5 November 2020

SCI Energy Future opportunities for CO2 - 3 of 3

Organised by:

SCI's Energy Group

Online Webinar: 13:00-15:00 GMT - Webinar 3 of 3

Register for this event

Prices start from £0.00


In our series of three October/November 2020 webinars, “Decarbonisation and the chemistry of CO2”, of which this is the final, we will hear from industry and academic researchers who are exploring future CO2 capture, transport and storage techniques and scenarios; new and emerging CO2 capture and conditioning technologies; and the variety of opportunities being explored to utilise captured CO2.

The UK Government has mandated that by 2050, the UK will be carbon neutral. To meet this target, research by the Committee for Climate Change (CCC), the Energy Systems Catapult (ESC) and the Energy Technologies Institute for the SCI’s Energy Group has highlighted the importance of Carbon Capture, Utilisation and Storage (CCUS), in particular for addressing industrial emissions.

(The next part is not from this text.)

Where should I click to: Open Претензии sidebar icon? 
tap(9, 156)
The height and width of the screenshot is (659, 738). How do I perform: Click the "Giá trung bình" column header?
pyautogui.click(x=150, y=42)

Without CCUS, achieving net zero will be incredibly challenging, if not impossible.

The UK is very well placed to develop and exploit CCUS - Her Majesty’s Government wants the UK to become a global CCUS technology leader and to work internationally to bring about global CCUS cost reductions.

Understanding the chemistry of CO2 is vital if we are to develop the processes at scale for CO2 capture and conditioning, alongside opportunities to use CO2 as a resource to produce a wide variety of chemicals including fertilisers, materials and fuels. These uses include more straightforward, but transient technologies, such as the use of captured CO2 in carbonated drinks and glasshouses, through to more complex options to ‘lock-in’ CO2 via the manufacture of products such as acetic acid, fertilisers and fuels, and new materials such as polymers and CO2 cured cement.

  • Academics looking to hear about the latest developments.
  • Business leaders looking to find out what CCUS means, what the opportunities might be to use or sell their own CO2 or to find new ways to make new products.
  • Early career researchers looking to widen their scope of knowledge around their core CCUS studies.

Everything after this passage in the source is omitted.